— Yang Harus Dibuat —
Tolong tulis ulang hanya baris-baris entri mulai dari baris yang memuat "Why Join? (1128, 22)" dan berhenti setelah baris yang memuat "membernews (1191, 409)", masing-masing secara utuh beserta teksnya. Kalikan setiap angka koordinat pada jawabannya dengan 1,2, lalu bulatkan ke bilangan bulat terdekat dengan nilai setengah dibulatkan ke atas.

— Entri yang Tersedia —
▬▬▬

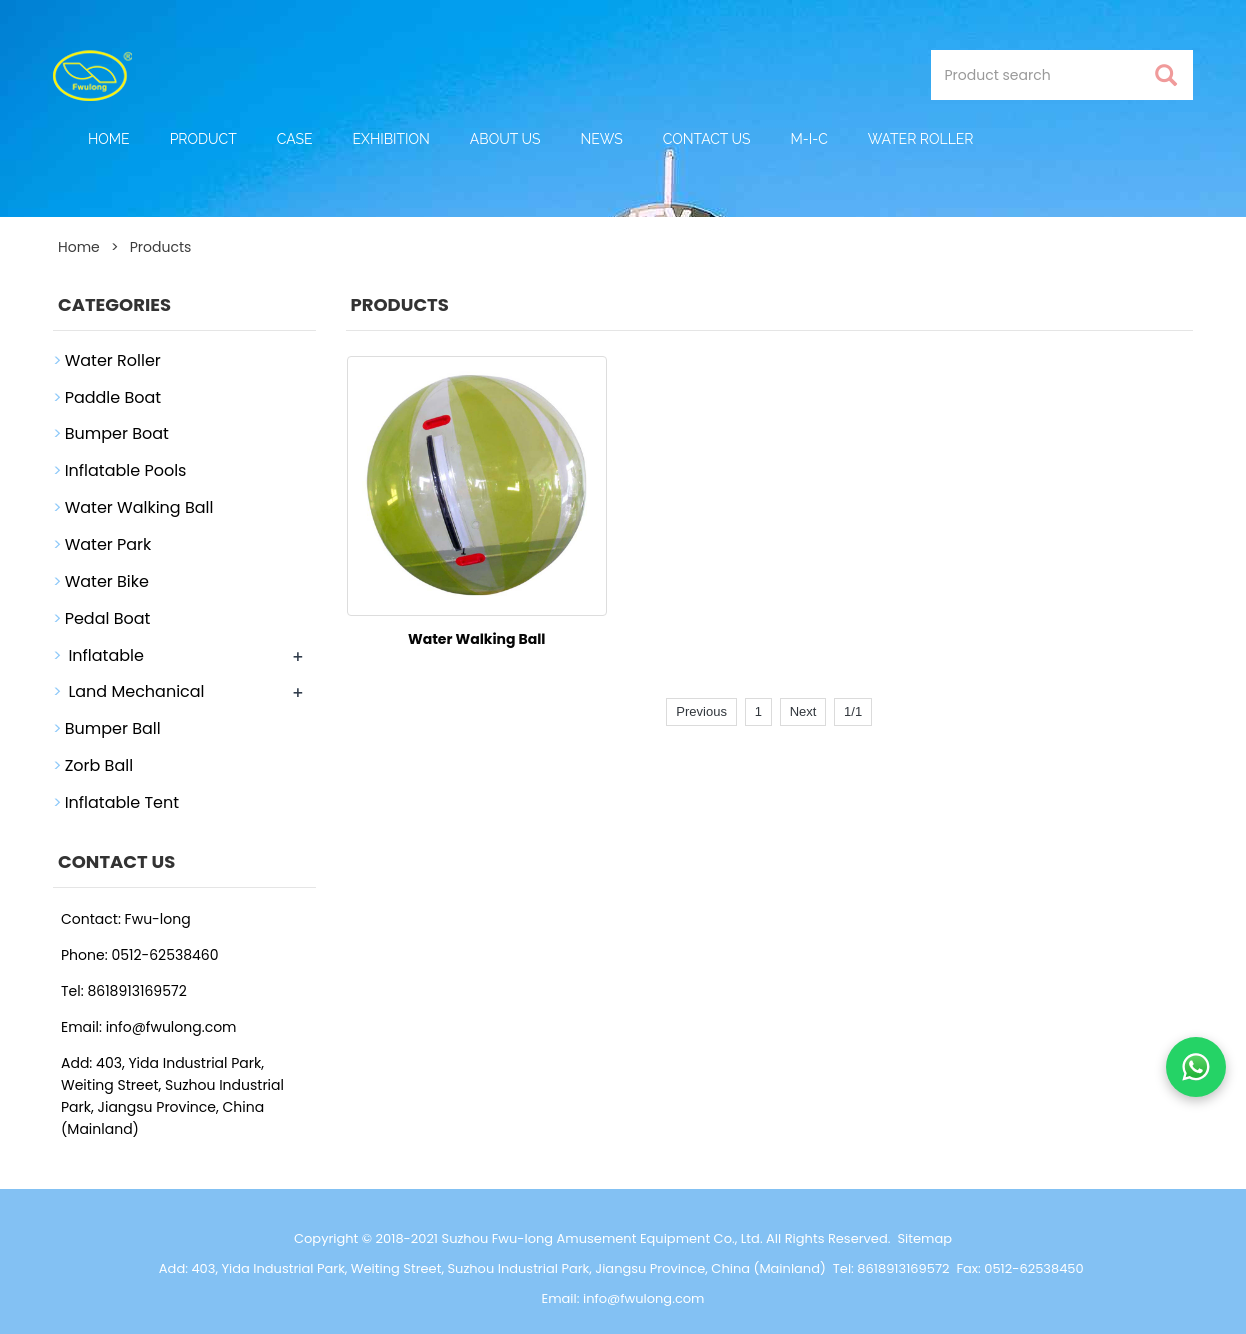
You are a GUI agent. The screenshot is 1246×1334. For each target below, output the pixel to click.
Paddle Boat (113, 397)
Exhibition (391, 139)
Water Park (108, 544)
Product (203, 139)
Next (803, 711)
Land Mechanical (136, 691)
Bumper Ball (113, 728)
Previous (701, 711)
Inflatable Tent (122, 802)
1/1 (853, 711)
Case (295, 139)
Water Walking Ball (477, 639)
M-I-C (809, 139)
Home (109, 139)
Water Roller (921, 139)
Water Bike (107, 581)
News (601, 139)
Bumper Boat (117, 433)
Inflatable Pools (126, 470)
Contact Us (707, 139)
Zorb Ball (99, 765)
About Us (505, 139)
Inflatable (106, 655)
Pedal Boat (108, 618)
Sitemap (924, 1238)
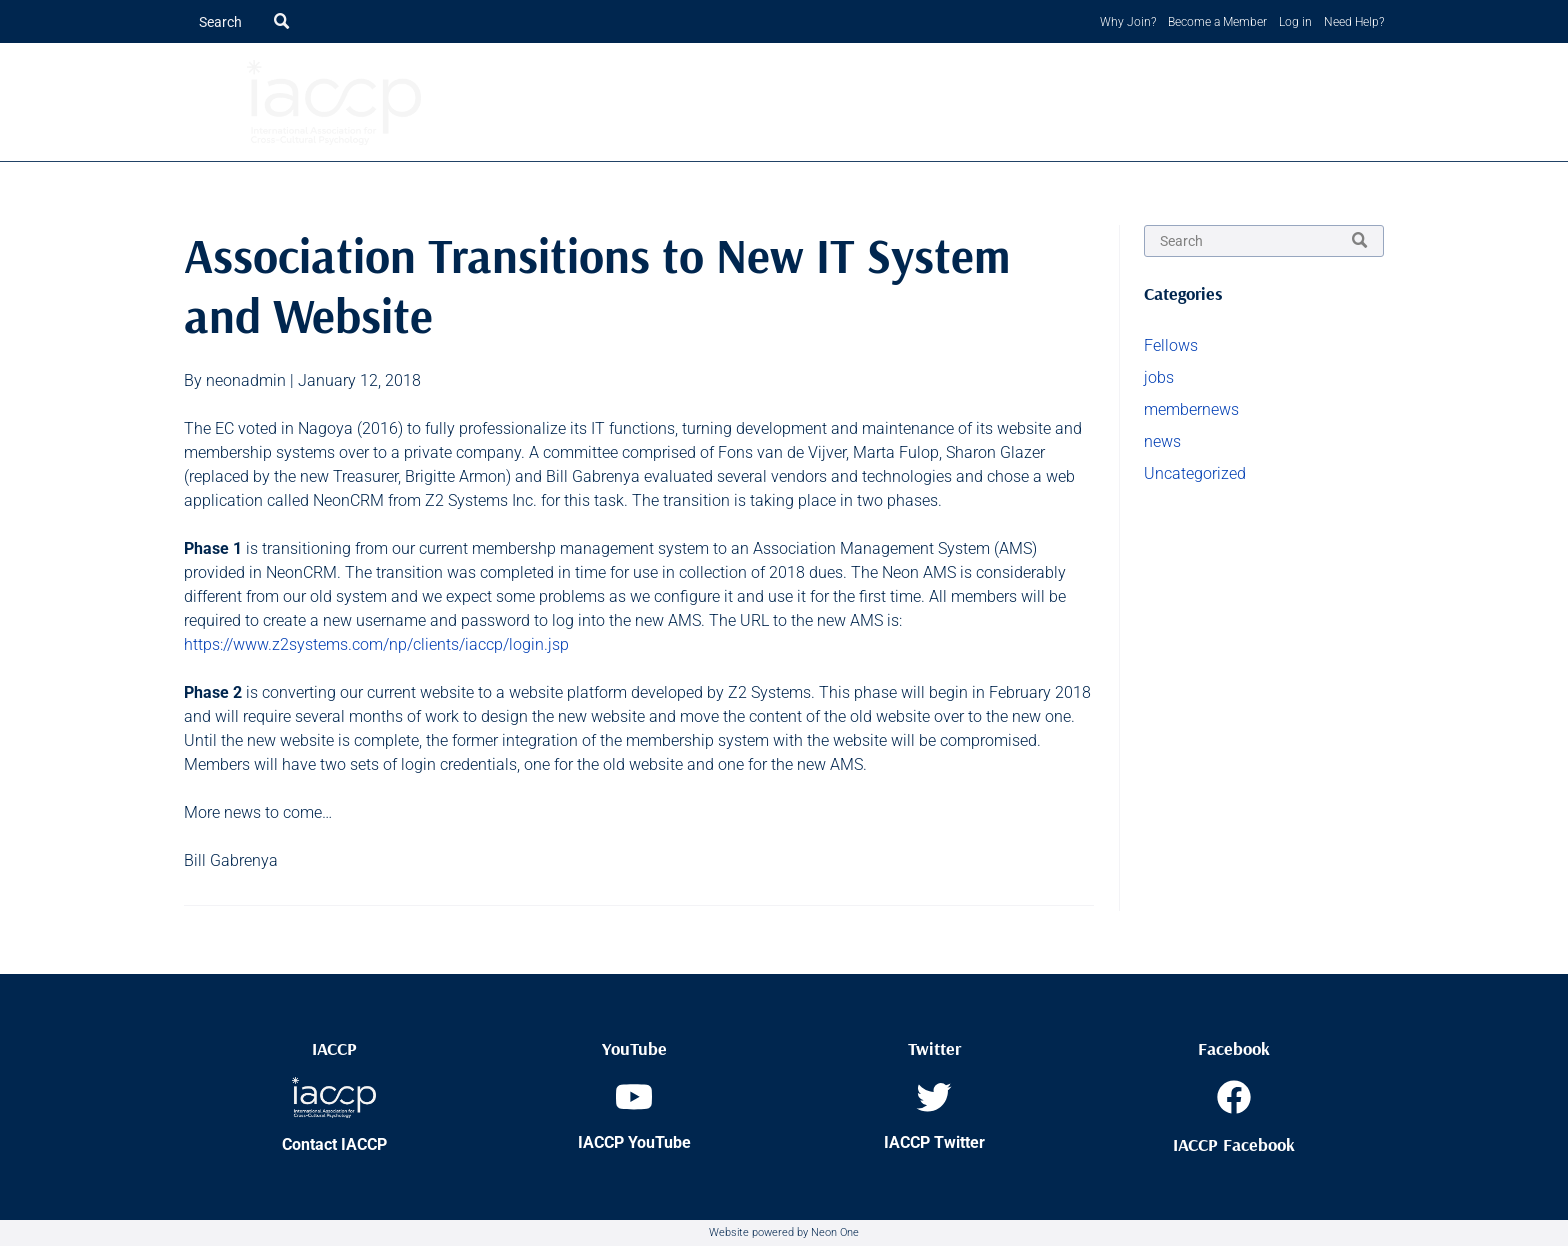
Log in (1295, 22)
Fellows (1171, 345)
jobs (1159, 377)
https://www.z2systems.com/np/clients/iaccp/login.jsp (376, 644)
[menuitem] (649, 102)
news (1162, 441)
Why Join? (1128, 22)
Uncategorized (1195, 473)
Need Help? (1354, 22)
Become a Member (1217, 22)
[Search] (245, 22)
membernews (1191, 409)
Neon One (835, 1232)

▬▬▬

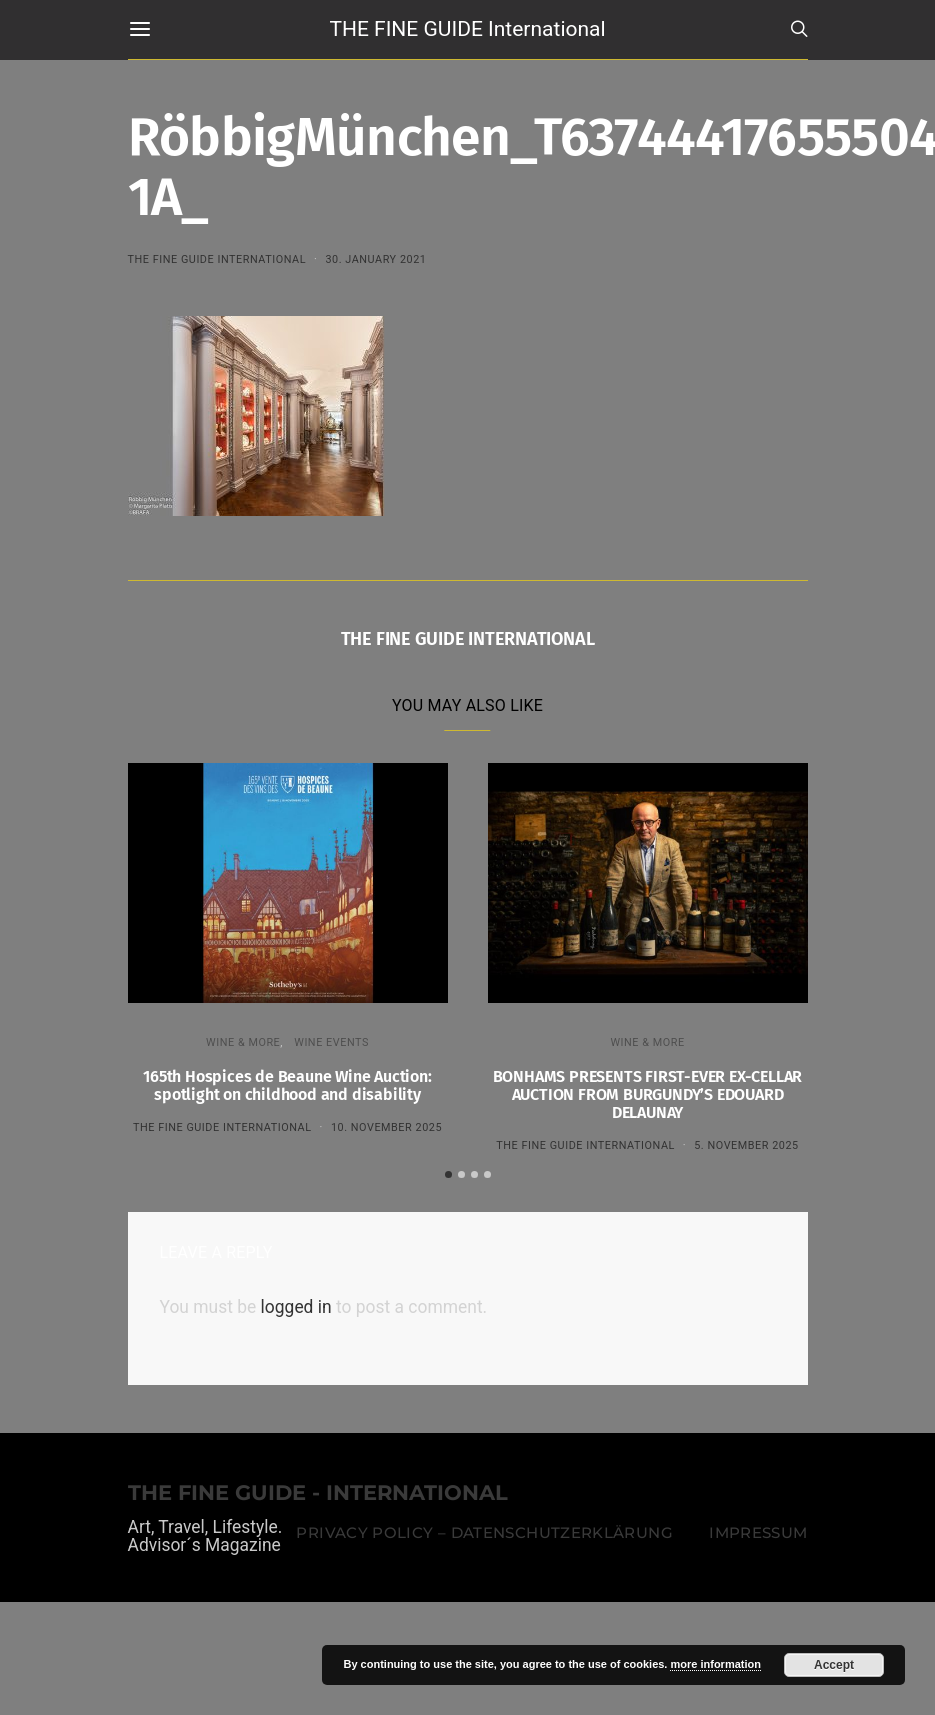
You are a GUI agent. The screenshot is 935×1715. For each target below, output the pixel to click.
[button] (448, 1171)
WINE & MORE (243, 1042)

▬▬▬

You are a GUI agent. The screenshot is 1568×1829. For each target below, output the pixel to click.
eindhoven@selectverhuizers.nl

▬▬▬

— Jawaban Tugas —
Why Join? (1354, 26)
Uncategorized (1434, 568)
Need Help? (1625, 26)
Become a Member (1460, 26)
[Search] (294, 26)
membernews (1429, 491)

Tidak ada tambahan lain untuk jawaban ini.